Studio album by Marc Ribot's Ceramic Dog
- Released: 24 June 2008
- Recorded: October 2007
- Genre: Rock, jazz
- Label: Pi Recordings
- Producer: Joel Hamilton

Marc Ribot chronology
| Exercises in Futility (2008) | Party Intellectuals (2008) | Silent Movies (2010) |

= Party Intellectuals =

Party Intellectuals is the debut album by jazz fusion trio Marc Ribot's Ceramic Dog.
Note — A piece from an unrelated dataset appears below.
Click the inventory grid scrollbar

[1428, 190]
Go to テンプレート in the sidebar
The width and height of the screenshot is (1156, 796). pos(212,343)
It was produced by Joel Hamilton and released June 24, 2008 on Pi Recordings.

==Reception==

Response was generally positive, with Metacritic assigning the album an aggregate score of 80 out of 100 based on 10 critical reviews indicating "Generally favorable reviews".

The Allmusic review by Sean Westergaard awarded the album 4½ stars out of 5, stating, "Although Ribot has always displayed a great sense of humor, it's on full display here in a way it hasn't really been before. Party Intellectuals is easily Ribot's most fun album to date and one of his best".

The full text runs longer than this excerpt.